Trump veut étendre les accords de confidentialité aux fonctionnaires fédéraux. Officiellement volontaire, le texte pourrait coûter leur poste à ceux qui refusent de signer.
Donald Trump met un accord de confidentialité strict sur la table du gouvernement.
Photo: keystone-sda.ch
Léa Perrin - Journaliste Blick
Léa PerrinJournaliste Blick

L'administration Trump veut museler ses fonctionnaires en renforçant le contrôle des informations sensibles au sein du gouvernement. Selon un projet publié par l'Office américain de gestion du personnel (OPM), les employés fédéraux pourraient devoir signer un accord de non-divulgation couvrant un large éventail d'«informations gouvernementales confidentielles», rapporte le «Washington Post» ce mardi 26 mai.

Le texte va au-delà des catégories classiques d'informations classifiées. Il viserait aussi des documents non publics, sensibles, préparatoires ou encore liés à des décisions en cours. Les agences fédérales resteraient théoriquement libres d'adopter ou non cet accord.

Des fuites «dangereuses»

L'OPM justifie cette mesure par plusieurs fuites jugées sensibles.
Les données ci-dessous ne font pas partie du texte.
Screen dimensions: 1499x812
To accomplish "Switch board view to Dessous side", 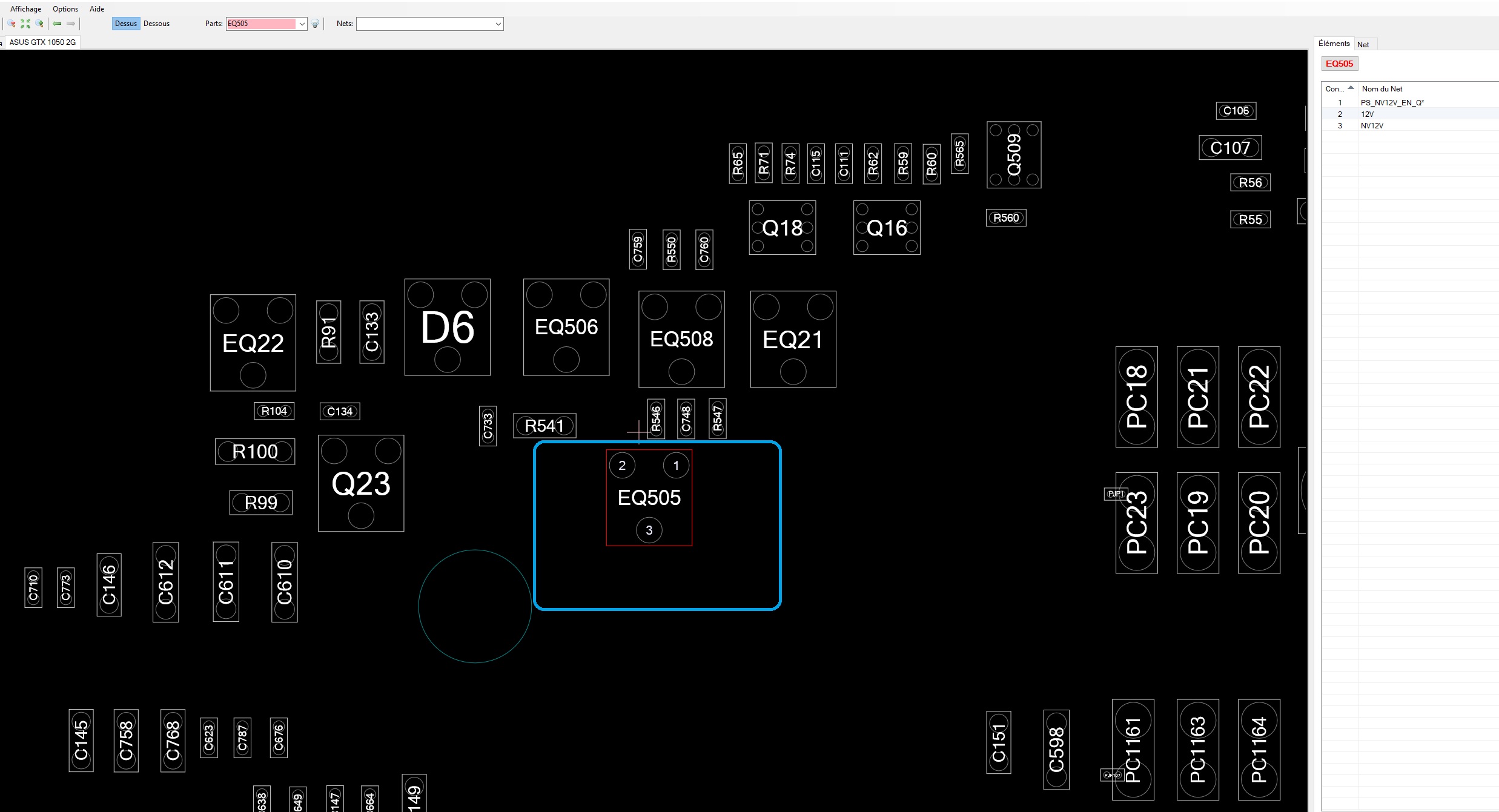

Elle cite notamment des révélations faites au «New York Times» et au «Washington Post» sur le raid américain au Venezuela en janvier, qui aurait mené à la capture de Nicolás Maduro. Selon l'administration, ces fuites auraient «mis des militaires en danger». 
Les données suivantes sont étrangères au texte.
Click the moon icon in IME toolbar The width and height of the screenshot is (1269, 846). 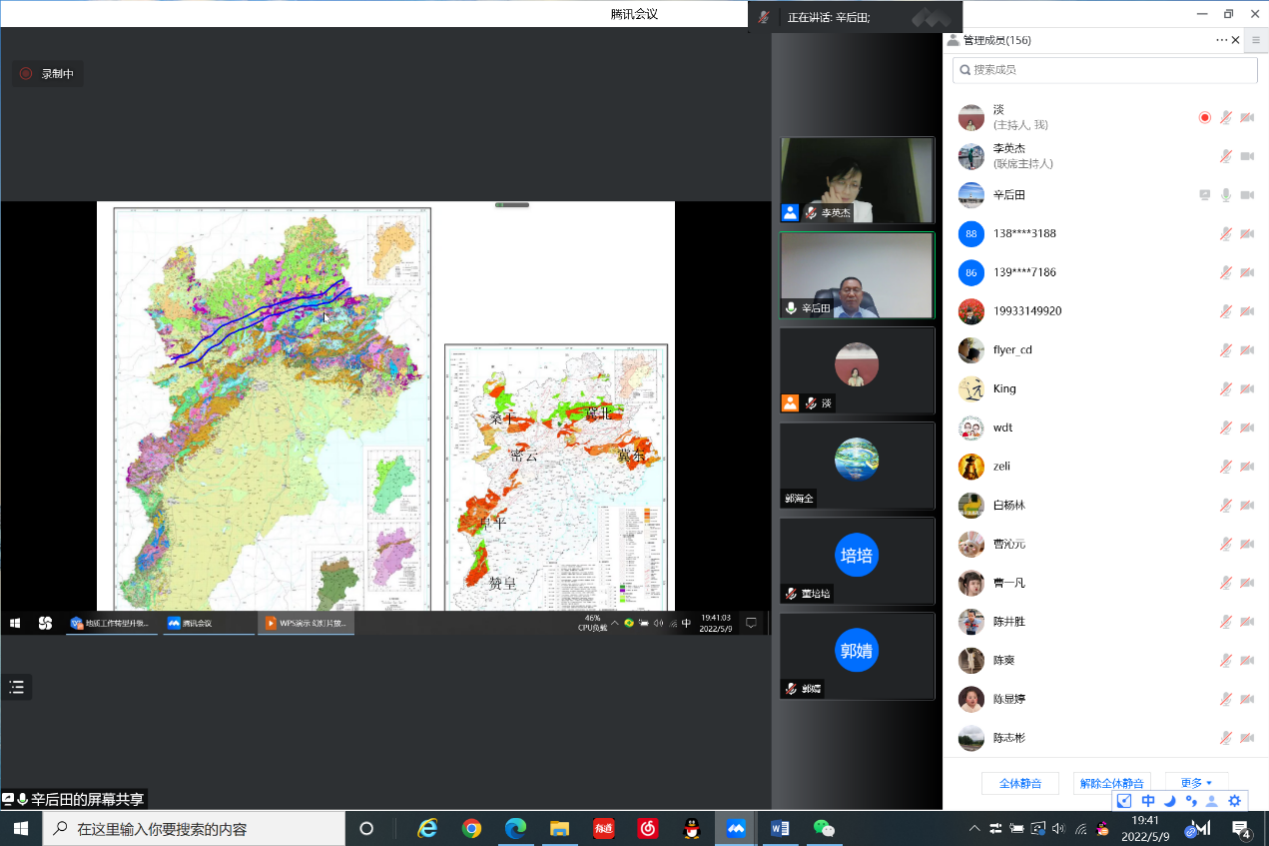click(x=1169, y=801)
Officiellement, la signature de cet accord serait «volontaire». Mais le projet précise qu'un refus pourrait entraîner une révocation de la fonction publique fédérale, voire une exclusion. Le directeur de l'OPM, Scott Kupor, défend la mesure en comparant le gouvernement au secteur privé, où les employés manipulant des informations sensibles signent souvent des clauses de confidentialité. En clair, ceux qui ne signent pas pourraient être renvoyés.

Pratique habituelle de Trump

Cette initiative s'inscrit dans une longue pratique de Donald Trump, qui a souvent utilisé les accords de confidentialité contre ses critiques, avant comme pendant ses mandats présidentiels. Son administration y a déjà eu recours dans plusieurs départements, notamment au Pentagone et au ministère des Anciens Combattants, pour limiter les fuites et contrôler certaines informations internes.
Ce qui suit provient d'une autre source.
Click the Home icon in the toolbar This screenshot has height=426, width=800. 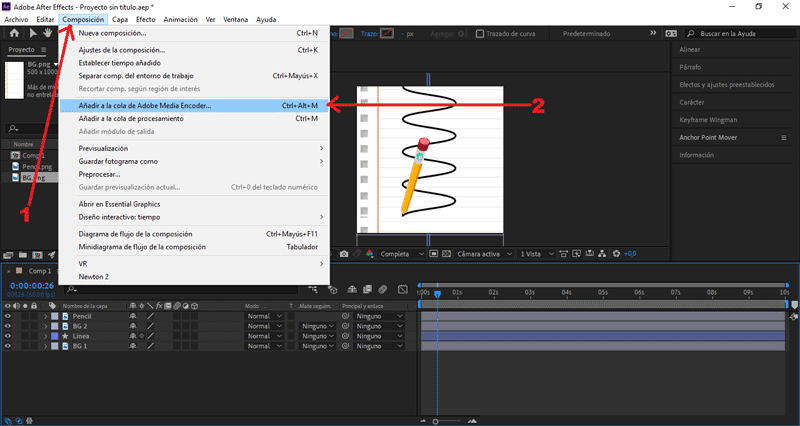tap(15, 33)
Le dispositif reste toutefois encadré par la loi. Les accords de confidentialité ne peuvent pas empêcher les lanceurs d'alerte de signaler des fraudes, des abus ou des gaspillages. Le projet prévoit d'ailleurs une exception pour ces protections légales. Une limite importante est aussi relevée: la mesure ne concernerait pas les entreprises sous contrat avec le gouvernement fédéral, alors même que certains sous-traitants ont été à l'origine de fuites majeures.